Anılarından Sürgün Edilmiş 25 Milyon İnsanın Romanı

Arno Geiger, ''Yaşlı Kralın Sürgünü'' romanında, gittikçe çevresine ve kendisine yabancılaşan babasını anlatmış. Yazarımızın babası demans hastası... Sedat Palut yazdı.

Anılarından Sürgün Edilmiş 25 Milyon İnsanın Romanı

Kodlanmış hayatlar yaşıyoruz. Biz doğmadan önce çizilmiş okların peşinden gidiyoruz. Yeni yolları merak ediyoruz ama tehlikeli olma ihtimali bizi ürkütüyor. İnsanın en güvenli yanı kendi limanlarıdır. Peki, o çok güvendiğimiz limanlarda kendi gemilerimiz batarsa, yalnızlık nasıl tanımlanır? Ya insan kendini bile unutursa?

Kısa bir süre bana bu soruları sorduran bir roman okudum. Avusturyalı yazar Arno Geiger’in yazmış olduğu roman, Yaşlı Kralın Sürgünü adını taşıyor. Kitap Erdem Yayınları arasından çıktı.

Yayınevi kitabı şöyle tanıtmış: “Yazar, ünü ülkesini ve kıtasını aşan bu samimi anlatıyla dünyada yaklaşık 25 milyon insanın anılarından sürülmüş hayatına dokunuyor.”

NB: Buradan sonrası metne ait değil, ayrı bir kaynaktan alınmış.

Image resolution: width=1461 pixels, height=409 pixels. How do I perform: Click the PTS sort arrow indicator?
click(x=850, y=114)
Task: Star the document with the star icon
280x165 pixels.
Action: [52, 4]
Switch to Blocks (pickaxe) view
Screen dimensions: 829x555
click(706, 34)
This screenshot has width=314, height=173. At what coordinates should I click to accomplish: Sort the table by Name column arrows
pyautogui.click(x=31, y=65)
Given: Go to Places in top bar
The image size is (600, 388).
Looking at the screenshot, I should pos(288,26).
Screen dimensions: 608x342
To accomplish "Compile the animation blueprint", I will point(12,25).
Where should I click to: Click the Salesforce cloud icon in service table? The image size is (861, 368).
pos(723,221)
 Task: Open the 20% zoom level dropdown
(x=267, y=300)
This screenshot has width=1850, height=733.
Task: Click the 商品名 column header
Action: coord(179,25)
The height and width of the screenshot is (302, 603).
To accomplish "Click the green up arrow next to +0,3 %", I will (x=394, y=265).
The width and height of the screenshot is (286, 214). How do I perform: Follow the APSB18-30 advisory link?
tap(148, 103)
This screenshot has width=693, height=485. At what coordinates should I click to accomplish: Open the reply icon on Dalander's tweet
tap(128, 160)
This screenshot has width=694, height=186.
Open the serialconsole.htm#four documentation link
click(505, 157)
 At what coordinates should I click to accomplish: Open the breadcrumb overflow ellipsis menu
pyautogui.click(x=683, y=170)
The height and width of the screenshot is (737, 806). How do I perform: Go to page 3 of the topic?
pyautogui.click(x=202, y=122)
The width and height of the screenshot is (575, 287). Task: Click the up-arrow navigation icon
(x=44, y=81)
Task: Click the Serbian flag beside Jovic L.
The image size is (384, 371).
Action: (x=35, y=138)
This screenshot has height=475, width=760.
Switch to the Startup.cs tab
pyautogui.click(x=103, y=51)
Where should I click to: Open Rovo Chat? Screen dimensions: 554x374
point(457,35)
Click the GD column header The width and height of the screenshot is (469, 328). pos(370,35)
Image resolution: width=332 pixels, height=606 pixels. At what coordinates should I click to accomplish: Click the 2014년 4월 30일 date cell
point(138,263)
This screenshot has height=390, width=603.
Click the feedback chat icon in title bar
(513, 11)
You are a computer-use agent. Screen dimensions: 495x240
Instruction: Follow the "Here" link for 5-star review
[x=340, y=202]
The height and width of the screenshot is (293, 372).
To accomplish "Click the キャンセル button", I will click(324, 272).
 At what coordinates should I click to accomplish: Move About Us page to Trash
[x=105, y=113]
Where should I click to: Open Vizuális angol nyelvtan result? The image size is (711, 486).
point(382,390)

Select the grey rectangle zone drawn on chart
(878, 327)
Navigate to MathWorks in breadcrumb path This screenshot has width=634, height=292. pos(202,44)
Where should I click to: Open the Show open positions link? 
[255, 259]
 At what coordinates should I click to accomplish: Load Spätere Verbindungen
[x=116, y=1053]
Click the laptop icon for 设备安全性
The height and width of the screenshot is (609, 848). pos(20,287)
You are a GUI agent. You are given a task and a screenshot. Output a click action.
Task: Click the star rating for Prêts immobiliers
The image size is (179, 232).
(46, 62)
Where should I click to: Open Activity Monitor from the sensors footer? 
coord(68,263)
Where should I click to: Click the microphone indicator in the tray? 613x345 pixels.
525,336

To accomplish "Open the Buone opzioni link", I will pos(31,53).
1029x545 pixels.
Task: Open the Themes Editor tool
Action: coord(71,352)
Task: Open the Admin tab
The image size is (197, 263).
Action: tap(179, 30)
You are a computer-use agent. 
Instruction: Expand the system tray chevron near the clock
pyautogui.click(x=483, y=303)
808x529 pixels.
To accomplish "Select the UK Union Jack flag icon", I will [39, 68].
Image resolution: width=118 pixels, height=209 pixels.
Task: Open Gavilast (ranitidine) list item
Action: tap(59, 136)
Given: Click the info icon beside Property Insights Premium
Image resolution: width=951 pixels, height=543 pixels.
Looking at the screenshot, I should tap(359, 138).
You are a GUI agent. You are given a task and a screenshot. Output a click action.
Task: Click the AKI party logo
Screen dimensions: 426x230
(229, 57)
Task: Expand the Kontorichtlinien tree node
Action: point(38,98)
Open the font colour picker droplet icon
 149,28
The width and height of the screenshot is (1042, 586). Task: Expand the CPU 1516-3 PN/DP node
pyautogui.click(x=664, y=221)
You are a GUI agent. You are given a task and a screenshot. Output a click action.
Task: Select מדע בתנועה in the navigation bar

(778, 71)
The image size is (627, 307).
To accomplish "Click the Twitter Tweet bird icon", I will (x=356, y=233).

Gerçek cennet, kaybolanlardır

Yazar, gittikçe çevresine ve kendisine yabancılaşan babasını anlatmış romanında. Yazarımızın babası demans hastası. Demans hastalığı, zihinsel becerilerin hastalık nedeniyle zayıflaması durumudur. Demans hastalığına yakalananların en az yarısı çağımızın yaygın hastalığı olan alzheimer hastalığıyla akraba oluyor. Kahramanımızın adı August Geiger, evininin nerede olduğunu hatırlamıyor, evin içinde çorabının üçüncü tekini arıyor. Yazar, babasını, Proust’un “gerçek cennet, kaybolanlardır” cümlesine gönderme yaparak anlatıyor.

Yazar, babasının hastalığının yavaş ilerlemesinden en başta memnun. Ama bu ailenin dağılmasını engelleyememiş; eşi otuz yıllık bir evliliğin ardından August’tan ayrılıyor. August geleneklerine bağlı birisi, boşanmaya karşı. Lakin eşi onu dinlemeyip August’u zihninin ona oynayacağı oyunlarla baş başa bırakıp gidiyor. Yalnızlığın dolambacı işte burada kahramanımızın ayaklarına dolaşmaya başlıyor. “Sabahları erkenden yarım yamalak ya da kat kat giyiniyor, öğlenleri dondurulmuş pizzayı paketiyle birlikte fırına sürüyor, çoraplarını buzdolabına saklıyordu.” (S.21)

Oğlunun sorularına bir süre sonra bu dünyadan yanıtlar vermemeye başlıyor

Yazarımız babasının bu hastalığıyla yüzleştiğinde şunu itiraf ediyor kendisine, çoğumuzun babasının yaşlılığında olduğu gibi: “Daha akıllı, daha dikkatli ve ilgili olabilseydik, yalnızca babamı değil, kendimizi de birçok şeyden kurtarmış olur, özellikle onu daha iyi anlayabilir ve hâlâ ona birkaç soru sorabiliyor olurduk”. (S.22) Zira August, oğlunun sorularına bir süre sonra bu dünyadan yanıtlar vermemeye başlıyor.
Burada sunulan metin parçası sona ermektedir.